Dangschat: Was gute Integration ist, wird von oben und außen von Menschen definiert, die in eher homogenen Wohngebieten leben, die mit Menschen aus der eigenen sozialen Gruppe arbeiten und deren Kinder nicht in Schulen in sozialen Brennpunkten gehen. Geht es konkret darum, sich mit Andersdenkenden auseinanderzusetzen, etwa Fragen zu diskutieren, wie sich die eigenen Kinder ernähren sollen, ist die Toleranzgrenze dann oft gerade auch in den gebildeten Mittelschichten schnell ausgereizt. Es stimmt mich sehr bedenklich, dass die vermeintlich tolerante Mittelschicht die Stadt immer mehr nach ihren eigenen Vorstellungen gestalten und kontrollieren will. Alles andere soll zwar Platz haben, einem aber bitte nicht täglich über den Weg laufen und eher am Stadtrand unterkommen.

STANDARD: Gerade in Hinblick auf die aktuelle Debatte um die Aufnahme von Flüchtlingen - warum macht Vielfalt so vielen Menschen Angst?

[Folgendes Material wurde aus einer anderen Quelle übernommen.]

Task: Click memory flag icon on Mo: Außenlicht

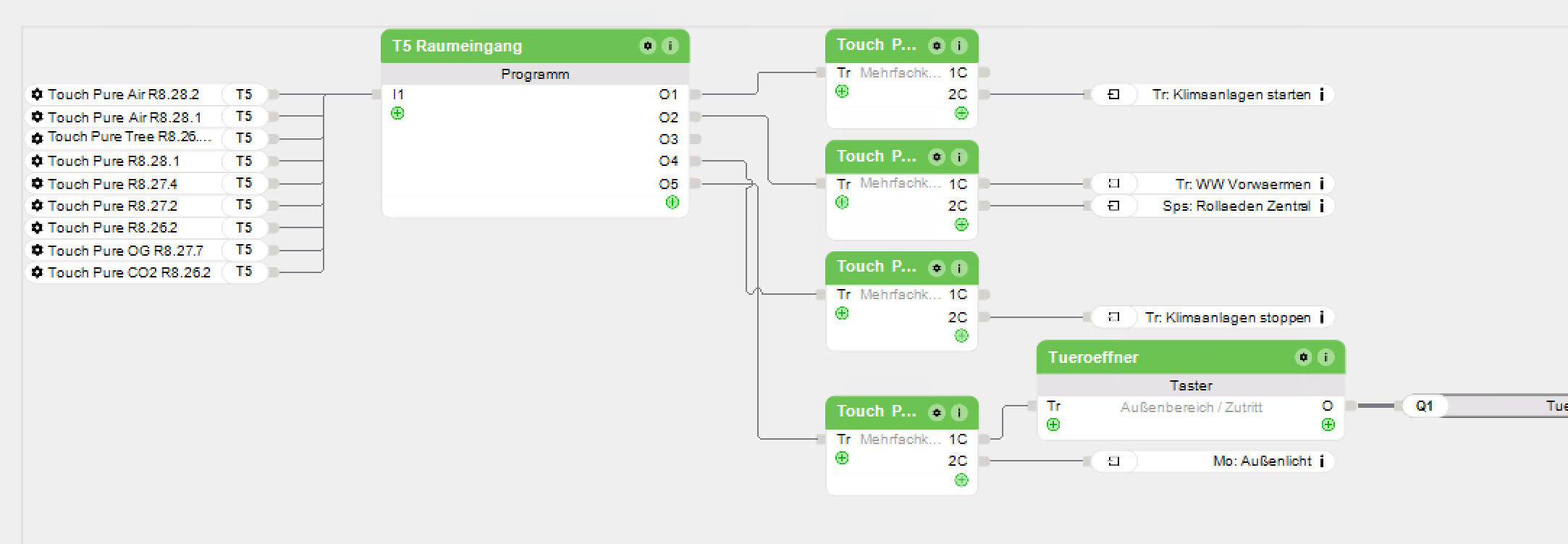Action: click(1113, 461)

Dangschat: Menschen haben dann Angst, wenn sie sich über ihre eigene Position nicht klar sind oder sich nicht mehr respektiert fühlen, wenn sie verunsichert sind, was mit ihnen wird, wie die Familie über die Runden kommt, wie die Arbeitssituation sein wird, wie es um die Altersversorgung steht. Die junge, gut gebildete Generation kann all das als Herausforderung wahrnehmen, aber viele wollen keine Veränderungen, weil sie spüren, dass sich die Situation zu ihrem Schlechten verändern könnte. Flüchtlinge und Migranten sind Projektionsfläche, um diese Ängste auszuleben.

STANDARD: Sie sagen, dass die ethnische Frage nicht von der ökonomischen zu trennen sei. Das bedeutet, dass für ineffiziente Vielfalt - wie Asylwerber, die nicht arbeiten dürfen - kein Platz ist. Was macht die Politik aus soziologischer Perspektive falsch?

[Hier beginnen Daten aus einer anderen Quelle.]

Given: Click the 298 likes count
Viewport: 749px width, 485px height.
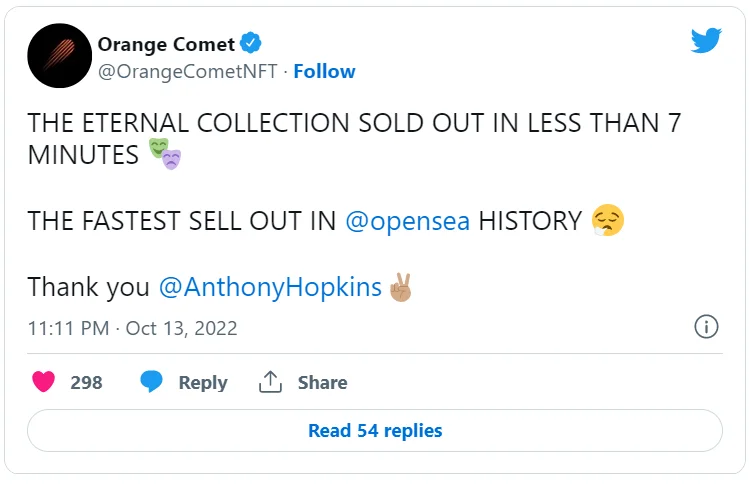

Dangschat: Die Politik verhält sich ähnlich wie die Mittelschicht. Auf der einen Seite wird gefordert, aber selbst will man nichts verändern. Spanien und Italien sollen entlastet werden, aber geht es darum, wo man die Menschen unterbringen könnte, will keiner einspringen. In Österreich hat man die gleiche Situation. Traiskirchen ist überlaufen, aber die Länder müssen zigmal bekniet werden, weil die wiederum wissen, dass sie kaum Gemeinden finden, die sich zur Aufnahme bereiterklären. Mit dem neuen Verteilungsschlüssel - pro 266 Einwohner ein Asylwerber - kann man sich nun am Bund abputzen. Der Rest interessiert nicht. Es wird nur herumgeschoben. Asylwerber sind die heiße Kartoffel, die niemand zu lange in der Hand halten möchte.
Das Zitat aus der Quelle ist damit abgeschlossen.